Autour, dans une mise en scène sans vrai intérêt (autre que celui de sculpter, fort bien, des silhouettes plutôt finement éclairées) on regarde à peine l’Orovèse (plutôt bon, par ailleurs) de Scandiuzzi ; on ne prête guère l’oreille à Todorovitch (qui ténorise sans vergogne et sans style ; trompette ; tonitrue… le tout régulièrement un peu bas). On s’intéresse seulement à l’exquise Adalgise de Ganassi, à sa musicalité émue, palpitante comme un cœur de jouvencelle aux émois troubles. Adalgise simplement excellente qui parvient (c’est bien la seule) à s’imposer face à Norma, à lui tenir tête crânement et à se hisser à son niveau.

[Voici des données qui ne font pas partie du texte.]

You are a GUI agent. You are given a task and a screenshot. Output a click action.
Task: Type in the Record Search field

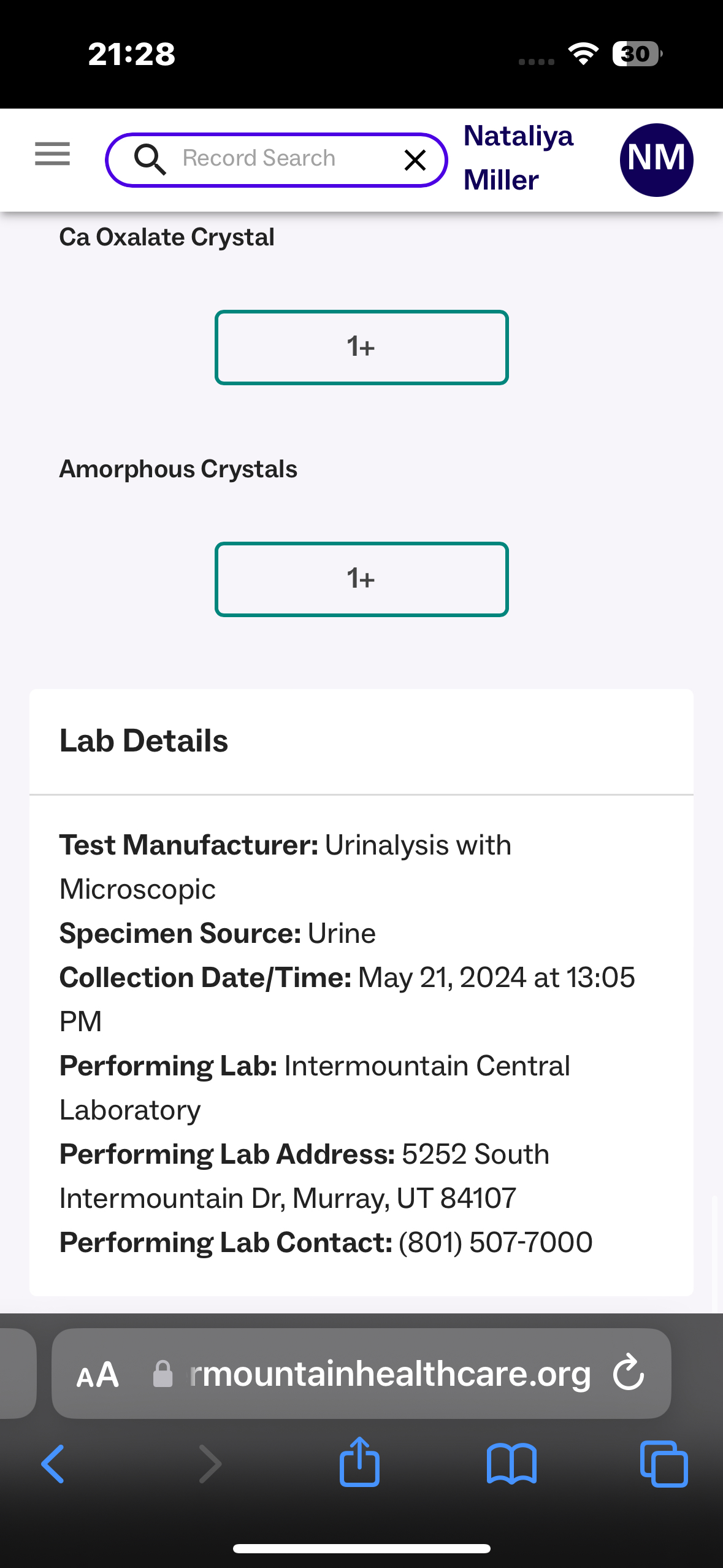click(x=276, y=159)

Un dernier (tout dernier) petit mot pour Haider, dont le tort, étant « monsieur Gruberova » à la ville est d’avoir souvent été enveloppé dans la même opprobre que madame. C’est très exagéré et même d’une mauvaise foi absolue si l’on s’attache, ici, très objectivement à sa direction. Il mène ses troupes avec vigueur, ardeur ; avec un dramatisme puissant ; un sens consommé de l’action. Mieux, il sait jeter des ombres livides, des éclairages souverains (le début du II) sur cette musique qui appelle plus de nuances qu’on ne lui en consent souvent.

Bref… Bref, une rencontre prioritaire.